A conversation I’ve had a couple of times recently has been with couples considering selling their house and renting in a more desirable area. The risk that you always run with this type of option is the market moving on you and not being able to get back in when you do wish to purchase again.
A scenario I would recommend considering is getting a simple rental for less than what their current house is worth and make sure the rent covers the mortgage and additional costs.
The advantage of such a strategy is that you retain your footing within the property market while having the flexibility of living in a rental. Also if a house has been sold part of the profit will be used as deposit for the rental property meaning it is no longer available to be spent and potentially ‘frittered away’.
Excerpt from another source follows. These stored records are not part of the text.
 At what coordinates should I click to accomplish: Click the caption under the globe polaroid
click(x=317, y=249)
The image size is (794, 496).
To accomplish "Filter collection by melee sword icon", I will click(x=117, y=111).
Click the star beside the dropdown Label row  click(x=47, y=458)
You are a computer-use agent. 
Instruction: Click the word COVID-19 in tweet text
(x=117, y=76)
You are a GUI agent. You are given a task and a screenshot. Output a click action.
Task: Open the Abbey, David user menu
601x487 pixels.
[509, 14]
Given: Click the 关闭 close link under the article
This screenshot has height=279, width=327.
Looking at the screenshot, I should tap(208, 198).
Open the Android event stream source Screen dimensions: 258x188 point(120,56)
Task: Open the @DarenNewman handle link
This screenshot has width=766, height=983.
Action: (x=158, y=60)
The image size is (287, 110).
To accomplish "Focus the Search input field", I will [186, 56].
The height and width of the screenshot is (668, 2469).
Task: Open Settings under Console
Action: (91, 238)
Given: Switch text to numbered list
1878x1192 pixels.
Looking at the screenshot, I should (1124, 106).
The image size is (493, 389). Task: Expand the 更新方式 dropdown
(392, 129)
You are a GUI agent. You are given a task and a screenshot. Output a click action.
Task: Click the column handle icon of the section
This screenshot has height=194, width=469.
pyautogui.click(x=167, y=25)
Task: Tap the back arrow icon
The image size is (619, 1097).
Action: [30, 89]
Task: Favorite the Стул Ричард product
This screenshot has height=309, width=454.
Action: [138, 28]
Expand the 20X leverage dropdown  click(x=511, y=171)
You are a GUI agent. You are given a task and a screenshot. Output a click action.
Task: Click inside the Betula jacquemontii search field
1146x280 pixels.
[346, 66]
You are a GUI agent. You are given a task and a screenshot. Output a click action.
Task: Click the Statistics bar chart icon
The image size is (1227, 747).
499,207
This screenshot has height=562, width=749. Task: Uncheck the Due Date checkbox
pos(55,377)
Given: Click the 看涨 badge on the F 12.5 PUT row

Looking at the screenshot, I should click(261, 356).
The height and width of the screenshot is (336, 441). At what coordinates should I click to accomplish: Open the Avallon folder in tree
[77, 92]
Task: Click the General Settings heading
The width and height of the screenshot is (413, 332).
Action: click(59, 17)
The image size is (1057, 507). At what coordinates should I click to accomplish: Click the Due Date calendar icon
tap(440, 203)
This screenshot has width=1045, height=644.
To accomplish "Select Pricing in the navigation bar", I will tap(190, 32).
An example of this could look as follows:
Current house sold for $530000 with a $400,000 mortgage. Net proceeds from sale = $505000, (after real estate and legal fees) so left with $105000.
Purchase a rental unit for $330,000 with a $20% deposit ($66k) so borrowing $264,000 – at 7% lending is $355 a week (on current interest rates of 5% it would be $253 a week). So rent of around $400 a week should meet the mortgage + other costs (rates and insurance) so the property is basically self-sustaining.
Purchasing a rental would obviously leave less money in the bank ($39000 instead of $105000). However you have still got a house, a foot in the market and the ability to move in and out of renting houses yourself without suddenly finding yourself priced out of the housing market.
The information contained in this article is of a general nature and should not be taken as advice. It reflects the opinions of the writer only and does not necessarily reflect the opinions of New Zealand Home Loans.